Le pétrole recule malgré une dixième nuit de frappes américaines sur l'Iran alors que les médiateurs proposent une trêve de 10 jours
Les prix du pétrole brut ont baissé mardi, alors même que les forces américaines achevaient une dixième nuit consécutive de frappes contre des centres de commandement, des bases de missiles et des défenses aériennes iraniens au Moyen-Orient, tandis que des médiateurs ont proposé un cessez-le-feu de dix jours et que Goldman Sachs a prévenu que le Brent pourrait dépasser les 120 $ si les perturbations à Ormuz persistent.
Opérations militaires
Le Commandement central américain a confirmé que les forces américaines ont mené une dixième nuit consécutive de frappes contre l'Iran mardi, le bombardement ayant duré cinq heures. Les cibles comprenaient des centres de commandement militaires, des bases de missiles et des systèmes de défense aérienne, selon des déclarations du CENTCOM citées par les quotidiens financiers polonais.

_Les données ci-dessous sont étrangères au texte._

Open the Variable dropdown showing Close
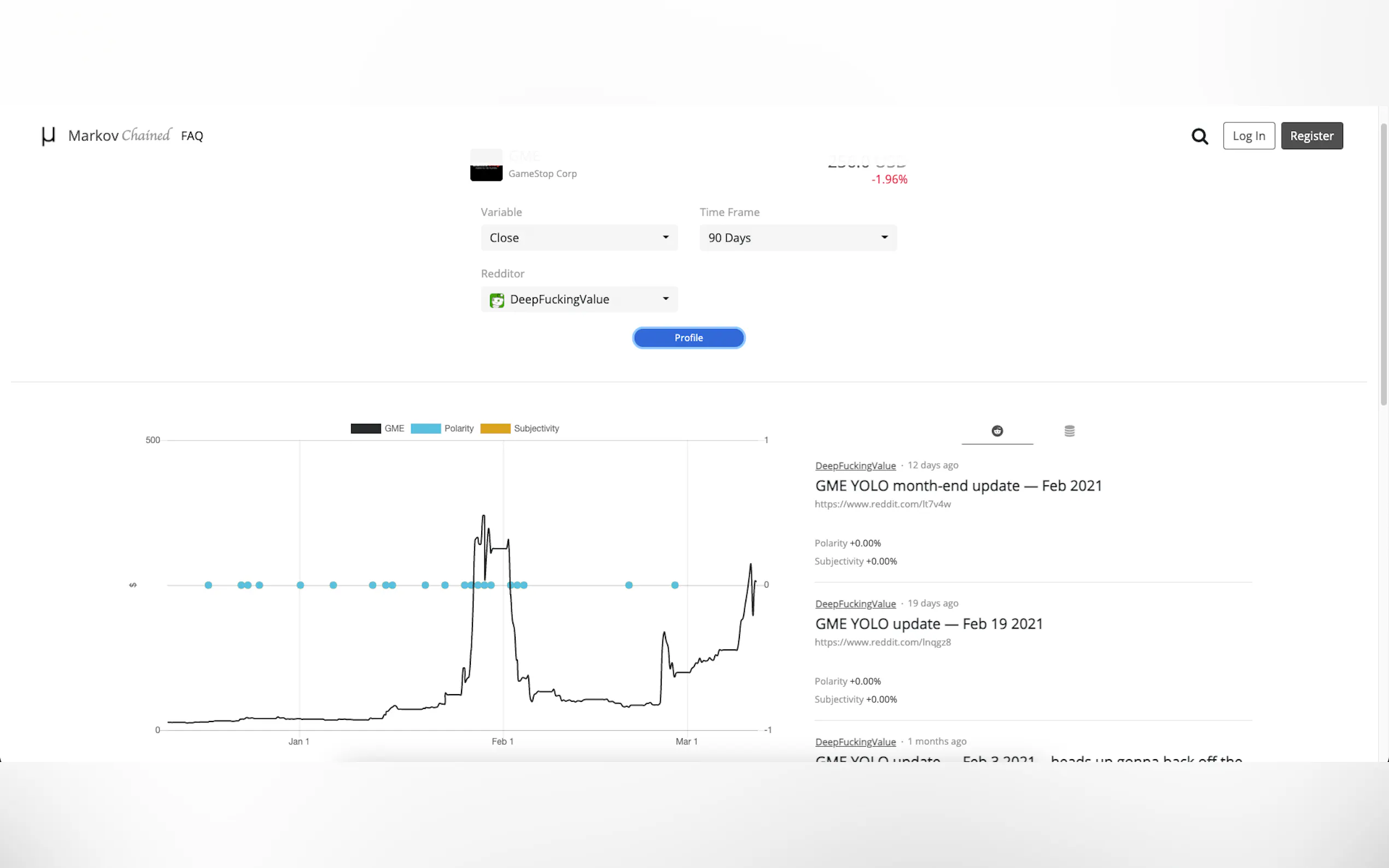The width and height of the screenshot is (1389, 868). pos(579,238)
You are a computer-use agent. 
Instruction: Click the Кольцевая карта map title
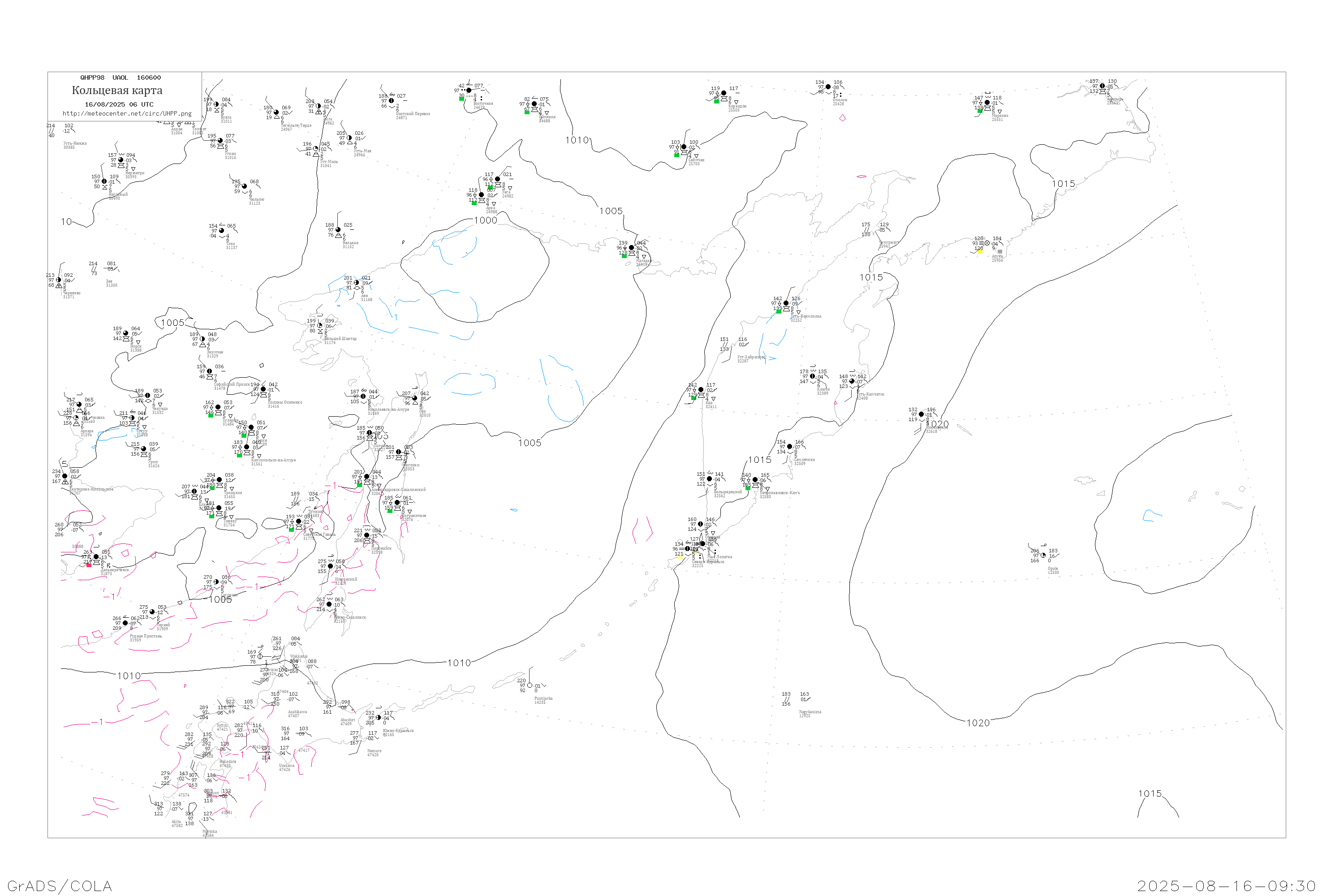117,90
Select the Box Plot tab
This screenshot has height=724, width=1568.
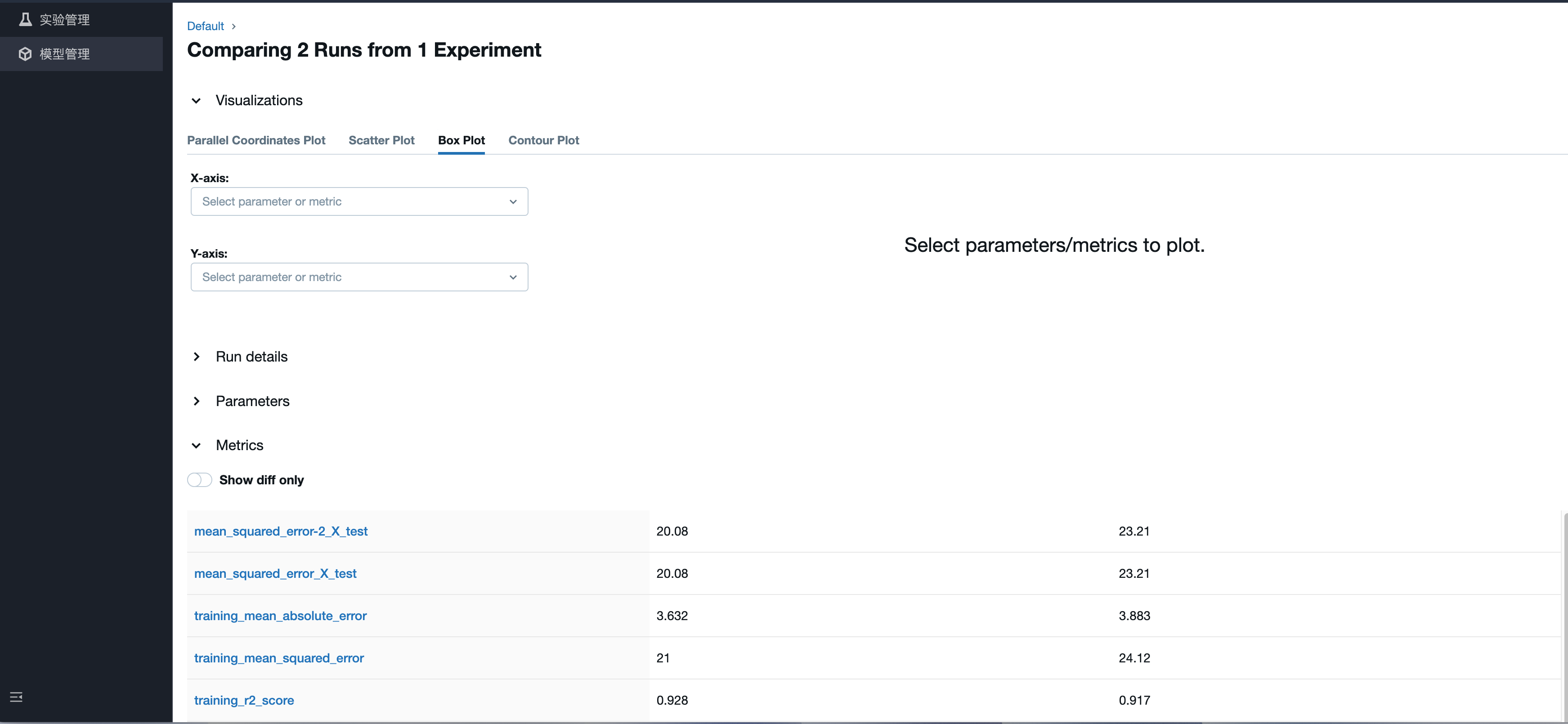tap(461, 141)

Les forces américaines ont attaqué, entre autres, des centres de commandement militaires iraniens, des bases de missiles et des systèmes de défense aérienne.
Le Corps des Gardiens de la révolution islamique a signalé que deux pétroliers ont pris feu après des explosions alors qu'ils tentaient de transiter par le détroit d'Ormuz. Les Gardiens de la révolution ont prévenu que le détroit resterait fermé tant que les opérations américaines dans la région se poursuivraient. Le commandement américain a répliqué que le trafic maritime commercial via Ormuz continue de circuler.
Menaces d'escalade
Les rebelles houthis du Yémen ont annoncé lundi qu'ils lançaient un blocus naval de l'Arabie saoudite. L'Iran a également demandé au groupe de se préparer à des attaques contre les navires passant par le détroit de Bab el-Mandeb en cas de frappes américaines contre les infrastructures énergétiques iraniennes, selon les rapports.

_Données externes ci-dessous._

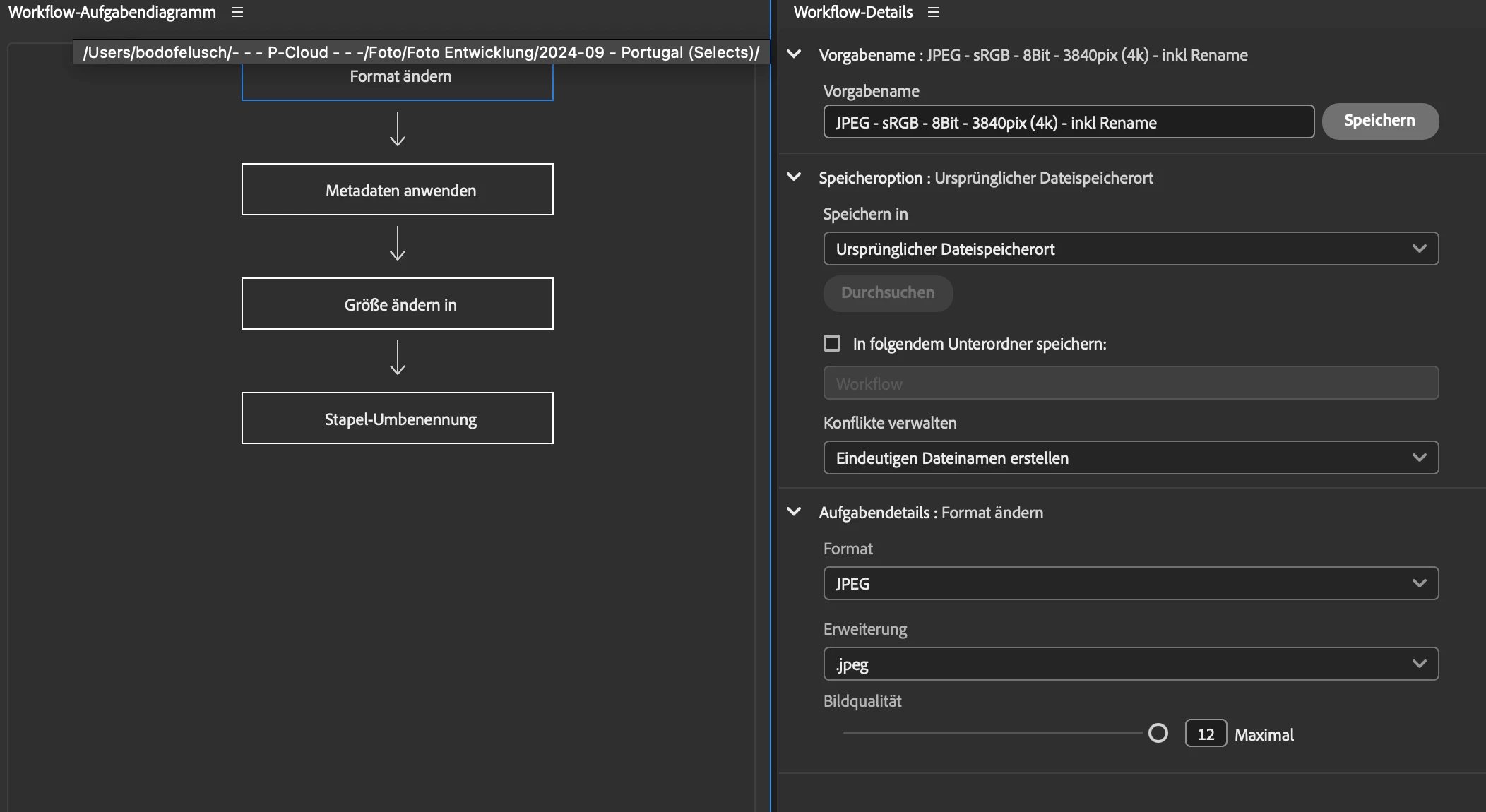Select the 'Größe ändern in' task box
The image size is (1486, 812).
398,304
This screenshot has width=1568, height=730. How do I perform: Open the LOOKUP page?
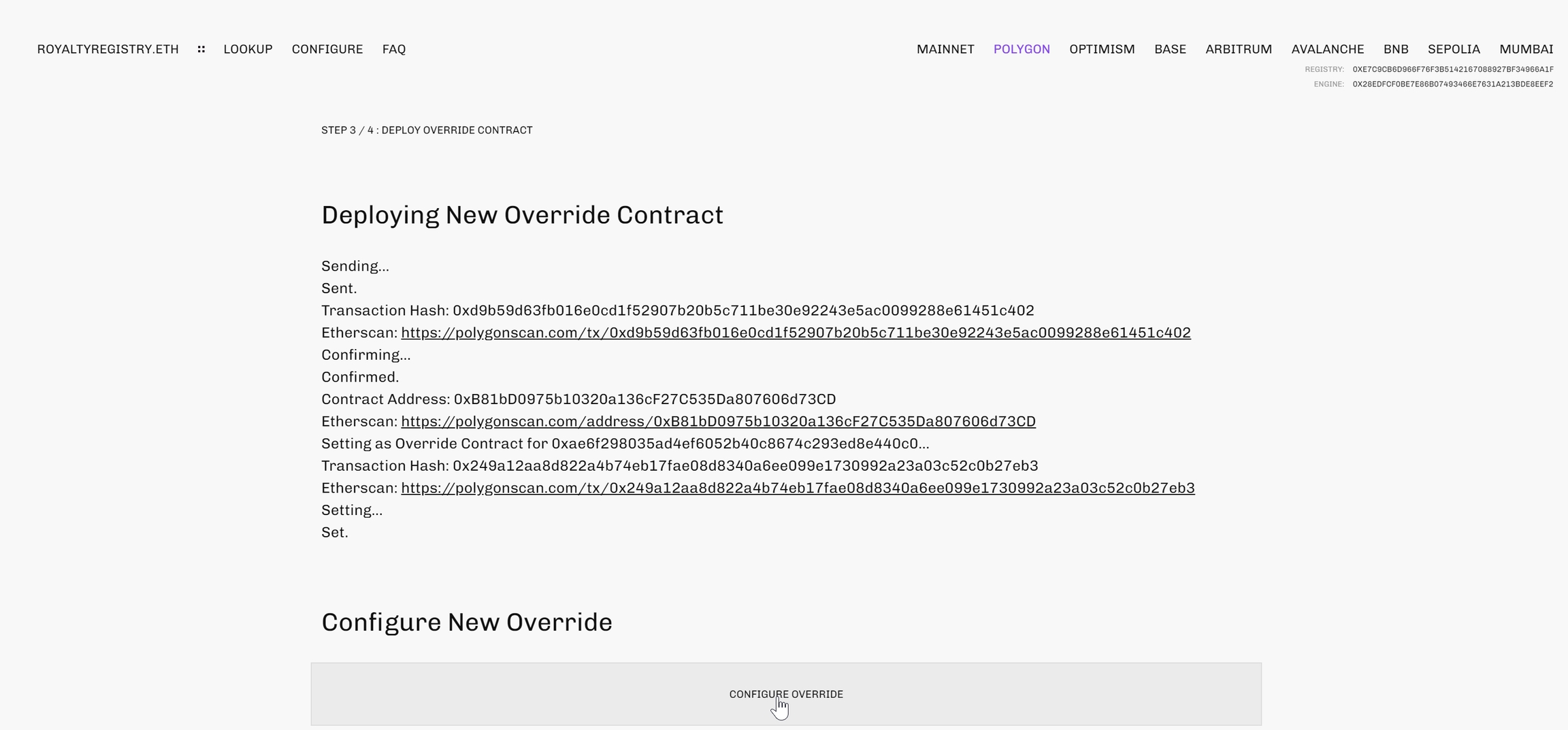pyautogui.click(x=248, y=48)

Le président américain Donald Trump a lancé un avertissement direct via Truth Social après que le Pentagone a confirmé que trois soldats américains avaient été tués au Moyen-Orient ce week-end.
Chaque fois que l'Iran tue un soldat américain, il paiera cette mort plusieurs fois ! Cet ordre a été transmis au ministre de la guerre Pete Hegseth, au président des chefs d'état-major interarmées Daniel Caine et à tous les commandants militaires.
Réaction du marché pétrolier
Les prix du pétrole brut ont baissé malgré l'escalade. Le West Texas Intermediate pour livraison en août s'échangeait à 82,90 $ le baril sur le NYMEX à New York, en baisse de 0,40 %. Le Brent pour livraison en septembre sur l'ICE était coté à 88,62 $ le baril, soit une baisse de 0,67 %.
Les analystes de Goldman Sachs ont publié des prévisions de scénarios sévères. Si les perturbations dans le détroit d'Ormuz persistent, le Brent pourrait dépasser 120 $ le baril d'ici le quatrième trimestre 2026. Dans un scénario de désescalade, la banque prévoit le Brent à 80 $ au T4 2026 et à 75 $ en 2027.
- Actuel (21 juillet 2026)
- 88.62 $/bbl
- T4 2026 - scénario de perturbation
- 120 $/bbl
- T4 2026 - scénario de désescalade
- 80 $/bbl
- 2027 - scénario de désescalade
- 75 $/bbl
Voie diplomatique
Des médiateurs ont proposé une désescalade et un cessez-le-feu de dix jours entre l'Iran et les États-Unis, visant à relancer une trêve initialement négociée à la mi-juin, selon un haut responsable iranien. Cet accord de juin, négocié avec la médiation du Pakistan et du Qatar, s'est avéré fragile en raison de clauses rédigées de manière ambiguë et interprétées différemment par Téhéran et Washington, notamment les dispositions concernant le contrôle du détroit d'Ormuz. Avant la guerre actuelle, environ 20 % des exportations mondiales de pétrole et de gaz transitaient par cette voie navigable.
Les services diplomatiques de Téhéran ont été actifs ces derniers jours.
Le secrétaire d'État américain Marco Rubio a déclaré lundi que Washington reste ouvert à des solutions diplomatiques malgré les opérations militaires en cours. Le détroit d'Ormuz reste la ligne de fracture centrale, l'Iran cherchant un plus grand contrôle sur ce goulet d'étranglement qui transporte un cinquième des exportations énergétiques mondiales.